### [Your goal]
Write each line below back out exactly, omitting its pictures.

### [Excerpted data]
>>>
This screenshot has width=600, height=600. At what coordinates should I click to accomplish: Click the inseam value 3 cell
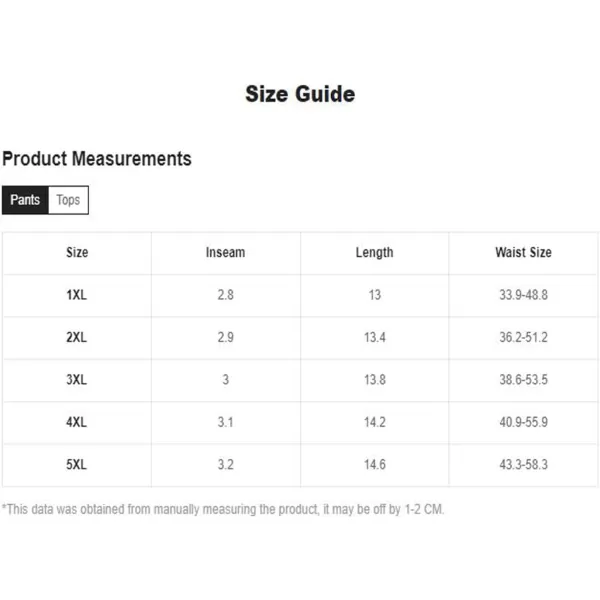coord(225,380)
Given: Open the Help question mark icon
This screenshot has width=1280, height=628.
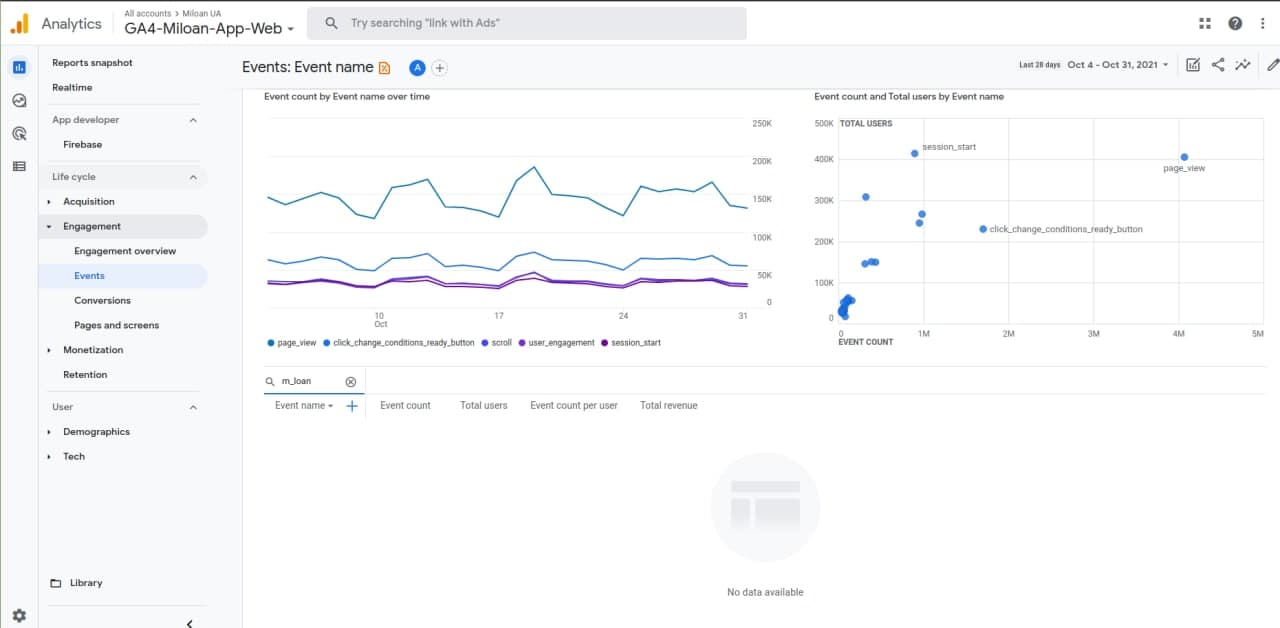Looking at the screenshot, I should tap(1235, 23).
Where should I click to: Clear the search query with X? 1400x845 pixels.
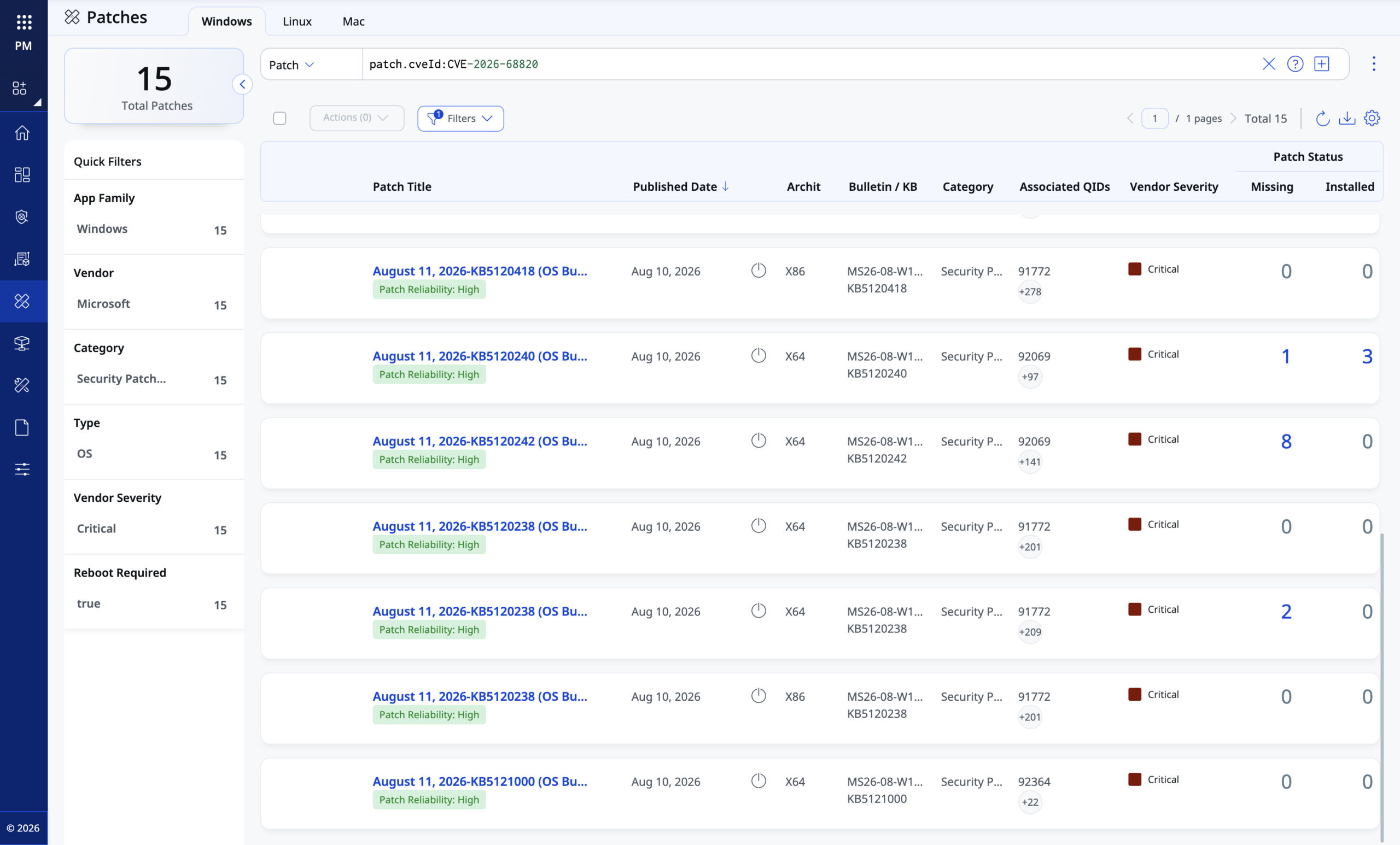tap(1268, 64)
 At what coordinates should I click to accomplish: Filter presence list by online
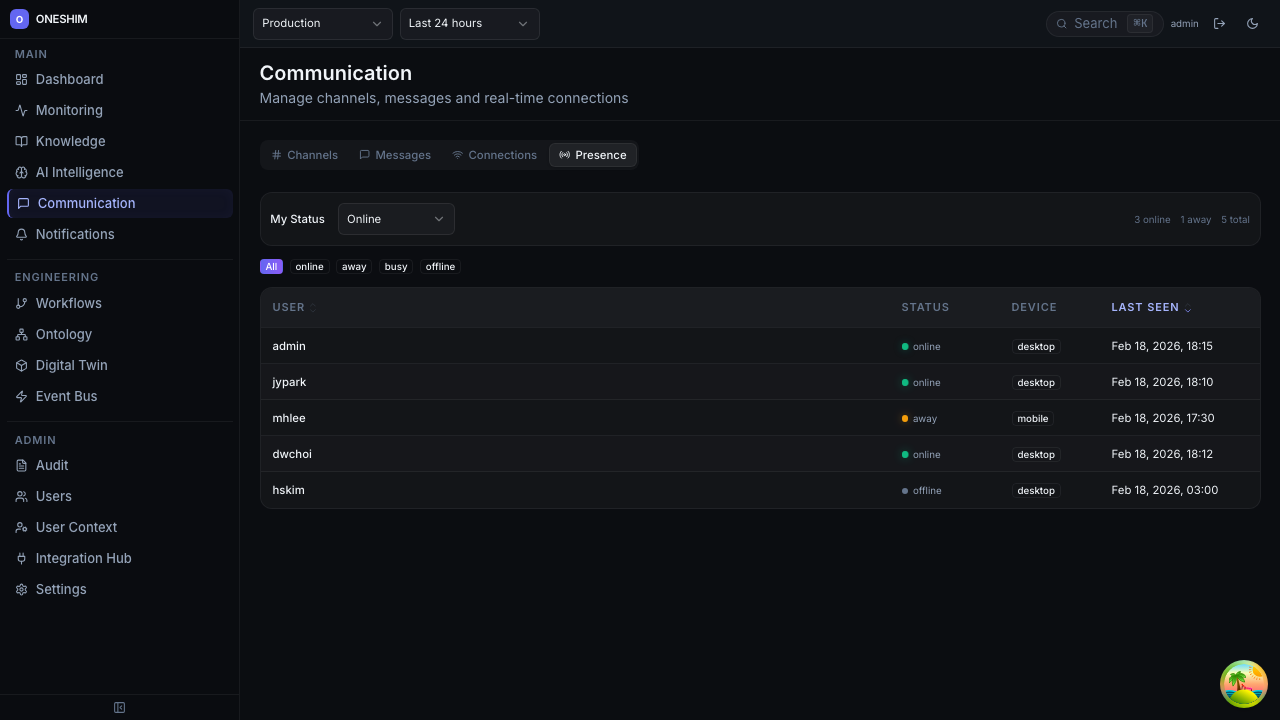click(x=309, y=267)
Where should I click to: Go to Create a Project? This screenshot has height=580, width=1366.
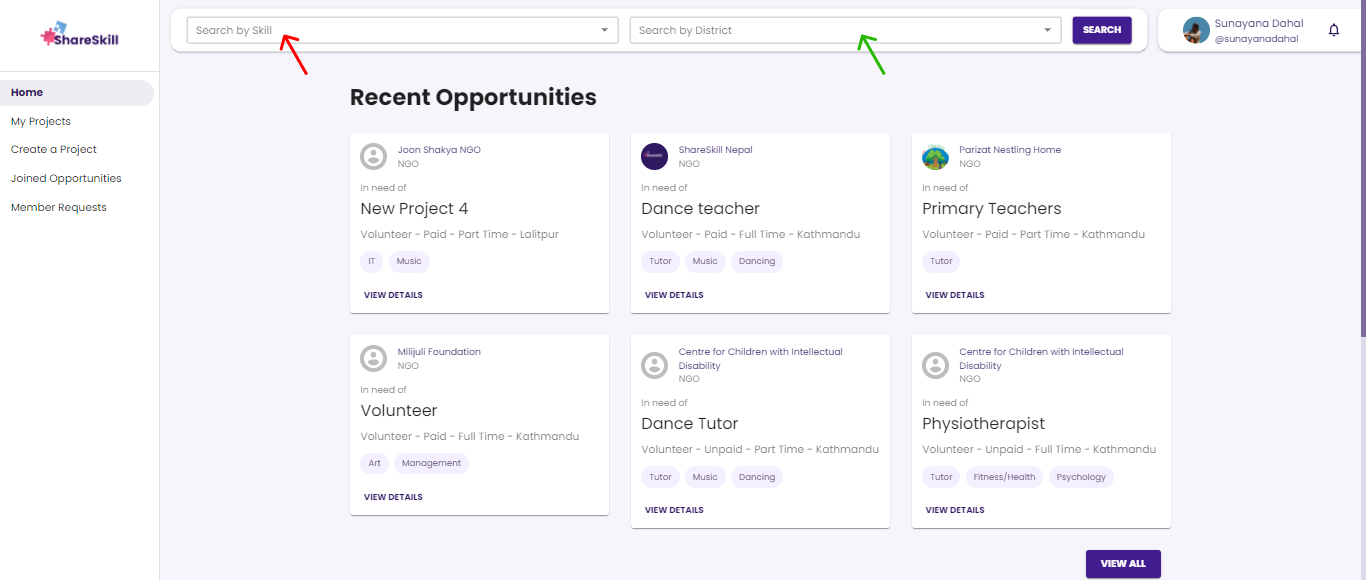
<<<
### [Result of the exercise]
This screenshot has width=600, height=600. At what coordinates should I click to accomplish: Click the inseam value 3 cell
coord(225,380)
Given: Open the Help question mark icon
This screenshot has width=1280, height=628.
Looking at the screenshot, I should tap(1235, 23).
Where should I click to: Clear the search query with X? 1400x845 pixels.
tap(1268, 64)
 At what coordinates should I click to accomplish: Filter presence list by online
click(x=309, y=267)
Where should I click to: Go to Create a Project? This screenshot has height=580, width=1366.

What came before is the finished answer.